Tuesday, January 20, 2015

Finding the Stillness

Things have been busy, which is part of the reason blog posts have been few and far between. The other reason has been that I kept dismissing all the ideas that came to mind. I think some of that stemmed from the busy flutter of the past few weeks, and some of that stemmed from the fact that I wrapped up the rough draft of the third Necromancer's Inheritance book and felt all tapped out after that. My brain needed some time to recharge.

Although I'm working on flash fiction and getting geared up for an online class, I'm in a lull between major projects. Lulls are good. We can't always live on the crest of the wave. Sometimes we have to come down into the trough. It's the only way to keep moving along. I used to be horrible at lulls, though. But that changed after I had a child.

So calm and peaceful
When you have a little child, you are constantly running after them, helping them get something to eat or drink, teaching them how to use the toilet and get dressed, and later how to ride a scooter or a bike. When you have a job on top of that, you're constantly getting them to and from school or daycare, thinking about what to make for dinner or when you'll fit in that trip to the grocery store. Even when you're home from work in the evening, you can't sit and catch your breath because there's a little person demanding something.

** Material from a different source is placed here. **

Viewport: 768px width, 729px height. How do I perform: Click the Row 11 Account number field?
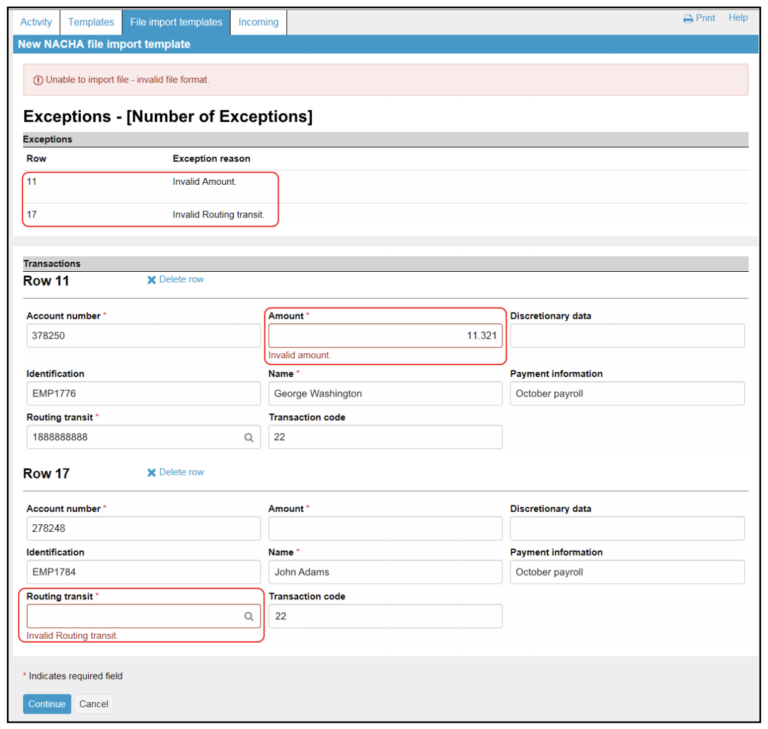click(143, 336)
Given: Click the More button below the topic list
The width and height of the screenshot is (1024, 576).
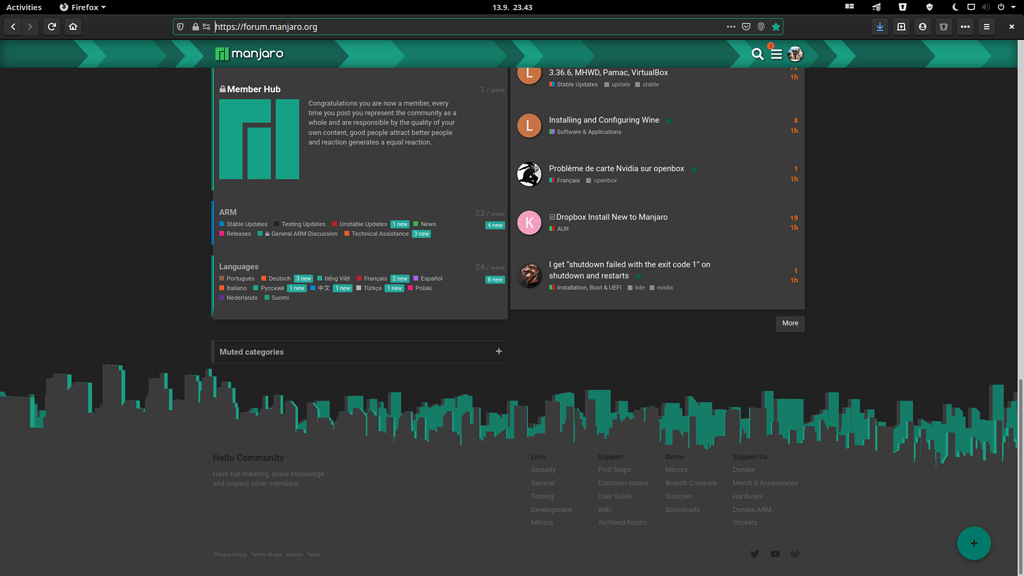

But when kids are older, they can play by themselves or with other children for a little while. At least, until they decide to climb on top of the castle on the playground equipment fifteen feet off the ground and act like they're going to jump off. Then your heart kicks into high gear and you're screaming like a crazy person at them to get down right this instant. But in those moments when they're playing nicely, you can just sit there and finish your thoughts and let your mind wander without interruption or just let it go blank. It's a lull in an otherwise hectic day, and it's precious.

For me, these lulls allow me to sink deeper into myself and let my subconscious be in charge for a little while. My subconscious makes a lot of my creative decisions. It works on problems while I'm doing other things, but if I don't have the chance to check in with it once in a while, it gets snarky and lets those ideas go. Sometimes it's when I'm doing nothing that my mind is working best. So these lulls are good. The frantic, half-finished thoughts get finished or filed away for later, and I enjoy simply sitting and being. It's so nice to enjoy warm sun and birds singing and the sensation of having absolutely nothing to do and nowhere to go at the moment because it's about as rare as a unicorn farting rainbows. It allows me to rest my mind and body so I'm ready for what comes next.

I'll leave you with a quote from Gore Vidal: "Many writers who choose to be active in the world lose not virtue but time, and that stillness without which literature cannot be made."